The economic mover and shaker this week is Friday’s employment report from the Bureau of Labor Statistics. This monthly report contains a wealth of data for economists, the most publicized being the month-over-month change in Total Nonfarm Employment (the PAYEMS series in the FRED repository). Today we have the ADP August estimate of 237K new nonfarm private employment jobs, an increase over July’s 201K, which was an upward revision of 23K.

The 237K estimate came in above the Investing.com consensus of 183K for the ADP number.

The Investing.com forecast for the forthcoming BLS report is for 180K nonfarm new jobs (the actual PAYEMS number) and the unemployment rate to remain at 4.3%.

Here is an excerpt from today’s ADP report:

“In August, the goods-producing sector saw the best performance in months with solid increases in both construction and manufacturing,” said Ahu Yildirmaz, vice president and co-head of the ADP Research Institute. “Additionally, the trade industry pulled ahead to lead job gains across all industries, adding the most jobs it has seen since the end of 2016. This could be an industry to watch as consumer spending and wage growth improves.”

Mark Zandi, chief economist of Moody’s Analytics, said, “The job market continues to power forward.

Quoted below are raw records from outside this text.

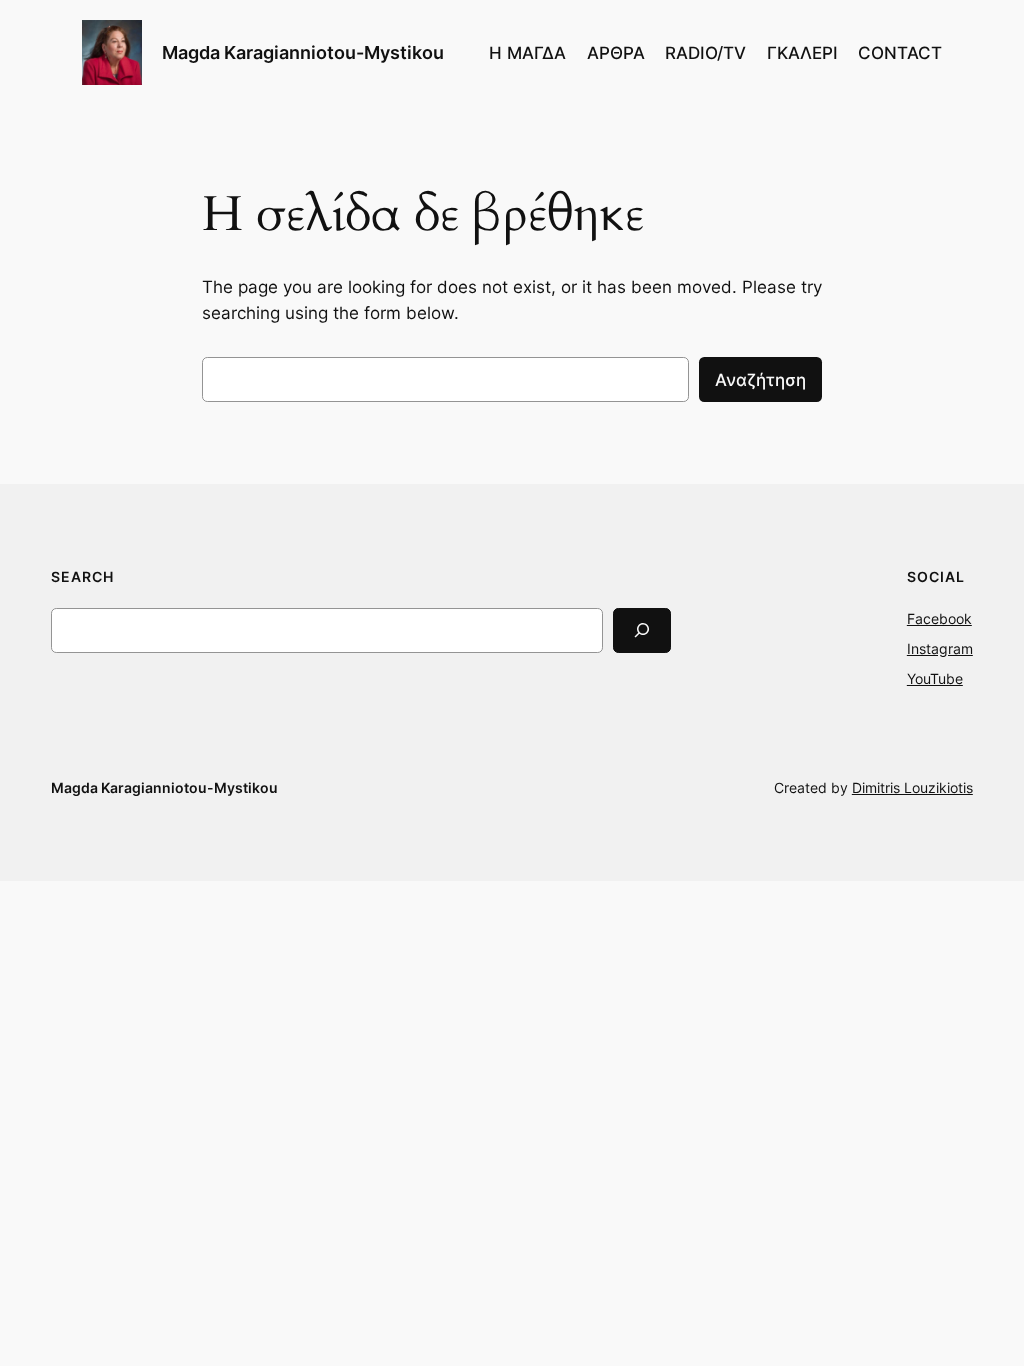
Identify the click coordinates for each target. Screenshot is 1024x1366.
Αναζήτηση (760, 380)
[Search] (642, 630)
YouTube (935, 678)
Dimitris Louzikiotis (912, 787)
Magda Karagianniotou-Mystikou (303, 52)
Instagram (940, 648)
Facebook (939, 618)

Job creation is strong across nearly all industries, company sizes. Mounting labor shortages are set to get much worse. The initial BLS employment estimate is often very weak in August due to measurement problems, and is subsequently revised higher. The ADP number is not impacted by those problems.”

Here is a visualization of the two series over the previous twelve months.

 

The key difference between the two series is that the BLS series is for Nonfarm Payrolls while ADP tracks private employment.